▸ **DATA FOR THIS TASK**
Content starts

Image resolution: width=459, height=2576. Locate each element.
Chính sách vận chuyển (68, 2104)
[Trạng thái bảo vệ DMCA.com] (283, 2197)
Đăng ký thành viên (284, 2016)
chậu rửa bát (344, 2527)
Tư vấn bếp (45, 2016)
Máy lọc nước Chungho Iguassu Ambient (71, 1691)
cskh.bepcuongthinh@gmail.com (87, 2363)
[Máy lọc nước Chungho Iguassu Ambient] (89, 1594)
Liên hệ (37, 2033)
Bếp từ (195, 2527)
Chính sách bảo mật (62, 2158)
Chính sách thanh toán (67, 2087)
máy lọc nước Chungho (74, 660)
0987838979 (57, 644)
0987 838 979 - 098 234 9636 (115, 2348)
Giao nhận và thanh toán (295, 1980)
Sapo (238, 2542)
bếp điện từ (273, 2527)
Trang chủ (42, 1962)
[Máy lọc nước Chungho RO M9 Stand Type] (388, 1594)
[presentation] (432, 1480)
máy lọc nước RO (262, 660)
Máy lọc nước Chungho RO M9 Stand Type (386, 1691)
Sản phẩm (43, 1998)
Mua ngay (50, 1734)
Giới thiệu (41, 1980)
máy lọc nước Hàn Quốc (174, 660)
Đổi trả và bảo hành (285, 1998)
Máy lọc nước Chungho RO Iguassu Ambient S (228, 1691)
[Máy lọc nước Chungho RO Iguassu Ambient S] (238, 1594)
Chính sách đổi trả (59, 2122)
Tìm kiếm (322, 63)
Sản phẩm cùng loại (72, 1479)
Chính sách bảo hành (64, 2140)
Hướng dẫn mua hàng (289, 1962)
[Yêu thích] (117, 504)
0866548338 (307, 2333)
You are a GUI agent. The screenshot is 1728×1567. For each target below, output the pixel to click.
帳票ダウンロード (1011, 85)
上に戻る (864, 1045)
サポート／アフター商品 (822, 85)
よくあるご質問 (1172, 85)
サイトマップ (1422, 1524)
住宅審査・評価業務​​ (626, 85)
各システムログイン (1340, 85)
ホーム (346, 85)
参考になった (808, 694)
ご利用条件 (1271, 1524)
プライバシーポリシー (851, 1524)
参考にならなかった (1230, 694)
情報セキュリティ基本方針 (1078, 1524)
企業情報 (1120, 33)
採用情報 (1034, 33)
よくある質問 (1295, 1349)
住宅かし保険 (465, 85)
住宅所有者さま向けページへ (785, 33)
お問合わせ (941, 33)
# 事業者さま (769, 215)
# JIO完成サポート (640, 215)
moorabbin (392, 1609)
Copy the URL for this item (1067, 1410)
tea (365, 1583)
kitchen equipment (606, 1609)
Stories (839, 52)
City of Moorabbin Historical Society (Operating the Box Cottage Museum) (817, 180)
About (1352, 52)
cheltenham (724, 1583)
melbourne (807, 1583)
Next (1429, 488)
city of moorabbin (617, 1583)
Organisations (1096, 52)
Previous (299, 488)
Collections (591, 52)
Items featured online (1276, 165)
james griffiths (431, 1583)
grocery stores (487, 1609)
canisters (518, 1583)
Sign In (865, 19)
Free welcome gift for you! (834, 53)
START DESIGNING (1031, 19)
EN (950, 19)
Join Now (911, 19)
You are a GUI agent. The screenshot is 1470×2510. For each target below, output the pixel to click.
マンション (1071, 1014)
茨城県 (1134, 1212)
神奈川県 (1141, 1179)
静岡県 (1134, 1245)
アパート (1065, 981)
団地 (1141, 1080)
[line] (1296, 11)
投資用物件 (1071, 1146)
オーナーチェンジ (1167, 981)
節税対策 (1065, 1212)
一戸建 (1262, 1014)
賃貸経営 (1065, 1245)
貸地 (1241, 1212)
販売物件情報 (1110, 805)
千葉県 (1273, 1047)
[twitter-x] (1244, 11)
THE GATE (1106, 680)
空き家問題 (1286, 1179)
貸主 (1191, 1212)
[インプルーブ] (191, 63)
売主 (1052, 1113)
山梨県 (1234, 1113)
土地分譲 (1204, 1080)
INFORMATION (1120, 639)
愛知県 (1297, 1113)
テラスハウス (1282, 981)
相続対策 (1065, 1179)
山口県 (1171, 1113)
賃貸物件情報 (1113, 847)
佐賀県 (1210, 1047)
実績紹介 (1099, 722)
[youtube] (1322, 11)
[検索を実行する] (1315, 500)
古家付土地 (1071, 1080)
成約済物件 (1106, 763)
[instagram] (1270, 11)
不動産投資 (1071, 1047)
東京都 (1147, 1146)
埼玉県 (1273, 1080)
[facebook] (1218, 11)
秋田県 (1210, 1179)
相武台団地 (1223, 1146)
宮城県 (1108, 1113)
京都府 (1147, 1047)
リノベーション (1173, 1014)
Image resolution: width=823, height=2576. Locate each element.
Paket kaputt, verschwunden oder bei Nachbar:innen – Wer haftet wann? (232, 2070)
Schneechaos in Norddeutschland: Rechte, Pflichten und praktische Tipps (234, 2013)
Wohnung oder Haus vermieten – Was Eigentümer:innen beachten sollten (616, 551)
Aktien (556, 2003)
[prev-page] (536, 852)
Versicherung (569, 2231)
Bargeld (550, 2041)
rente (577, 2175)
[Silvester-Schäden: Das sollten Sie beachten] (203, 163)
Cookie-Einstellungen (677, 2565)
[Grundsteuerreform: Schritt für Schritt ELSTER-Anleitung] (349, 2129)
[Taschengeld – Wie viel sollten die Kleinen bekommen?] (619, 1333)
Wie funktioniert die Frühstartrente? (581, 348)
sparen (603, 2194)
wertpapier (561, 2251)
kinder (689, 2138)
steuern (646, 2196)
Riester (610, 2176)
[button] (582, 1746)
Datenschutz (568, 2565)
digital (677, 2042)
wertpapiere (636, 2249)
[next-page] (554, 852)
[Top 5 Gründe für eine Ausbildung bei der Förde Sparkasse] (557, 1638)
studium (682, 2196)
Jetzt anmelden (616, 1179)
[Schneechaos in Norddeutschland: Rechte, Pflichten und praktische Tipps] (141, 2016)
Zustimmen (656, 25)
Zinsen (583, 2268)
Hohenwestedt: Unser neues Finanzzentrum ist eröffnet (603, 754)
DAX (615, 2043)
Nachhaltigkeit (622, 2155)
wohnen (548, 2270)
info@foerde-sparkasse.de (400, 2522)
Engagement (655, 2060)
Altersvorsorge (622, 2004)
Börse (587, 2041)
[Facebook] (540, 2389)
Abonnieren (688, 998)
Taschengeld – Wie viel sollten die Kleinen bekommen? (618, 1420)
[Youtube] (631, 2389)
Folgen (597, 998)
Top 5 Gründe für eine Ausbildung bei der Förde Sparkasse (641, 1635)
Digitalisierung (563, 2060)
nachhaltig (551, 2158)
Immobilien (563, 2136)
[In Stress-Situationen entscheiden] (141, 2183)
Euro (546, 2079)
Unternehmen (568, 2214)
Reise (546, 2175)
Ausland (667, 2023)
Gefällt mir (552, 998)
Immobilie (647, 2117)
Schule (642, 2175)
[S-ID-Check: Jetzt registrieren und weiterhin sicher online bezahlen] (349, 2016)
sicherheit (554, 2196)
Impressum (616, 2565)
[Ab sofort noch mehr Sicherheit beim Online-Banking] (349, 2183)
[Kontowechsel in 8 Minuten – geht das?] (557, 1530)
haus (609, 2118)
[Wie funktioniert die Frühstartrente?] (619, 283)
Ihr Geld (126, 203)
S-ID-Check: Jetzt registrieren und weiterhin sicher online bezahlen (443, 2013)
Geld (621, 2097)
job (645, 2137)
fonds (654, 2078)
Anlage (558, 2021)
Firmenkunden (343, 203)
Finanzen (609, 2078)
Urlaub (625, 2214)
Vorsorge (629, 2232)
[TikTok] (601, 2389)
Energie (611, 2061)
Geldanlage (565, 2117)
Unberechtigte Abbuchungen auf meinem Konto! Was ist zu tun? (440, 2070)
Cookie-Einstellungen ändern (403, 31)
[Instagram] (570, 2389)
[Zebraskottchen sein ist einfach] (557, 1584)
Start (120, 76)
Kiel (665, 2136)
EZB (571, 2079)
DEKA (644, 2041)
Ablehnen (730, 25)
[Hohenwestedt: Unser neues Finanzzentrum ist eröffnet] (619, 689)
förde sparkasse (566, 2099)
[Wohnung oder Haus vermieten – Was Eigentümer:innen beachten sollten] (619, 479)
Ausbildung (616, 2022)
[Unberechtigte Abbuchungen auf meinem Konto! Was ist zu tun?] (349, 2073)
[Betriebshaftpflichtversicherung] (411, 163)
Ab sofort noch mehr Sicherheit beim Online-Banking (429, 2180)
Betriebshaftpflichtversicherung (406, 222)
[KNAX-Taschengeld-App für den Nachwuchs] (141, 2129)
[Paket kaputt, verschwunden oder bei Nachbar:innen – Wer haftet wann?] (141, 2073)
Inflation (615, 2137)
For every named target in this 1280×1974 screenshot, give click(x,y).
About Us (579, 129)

Content ends

What lines in the records above include the string "pixel"? Copy each one.

▸ **TASK RESULT**
You are a GUI agent. The screenshot is 1728×1567. For each target below, output the pixel to click.
You are a GUI agent. The screenshot is 1470×2510. For each target below, output the pixel to click.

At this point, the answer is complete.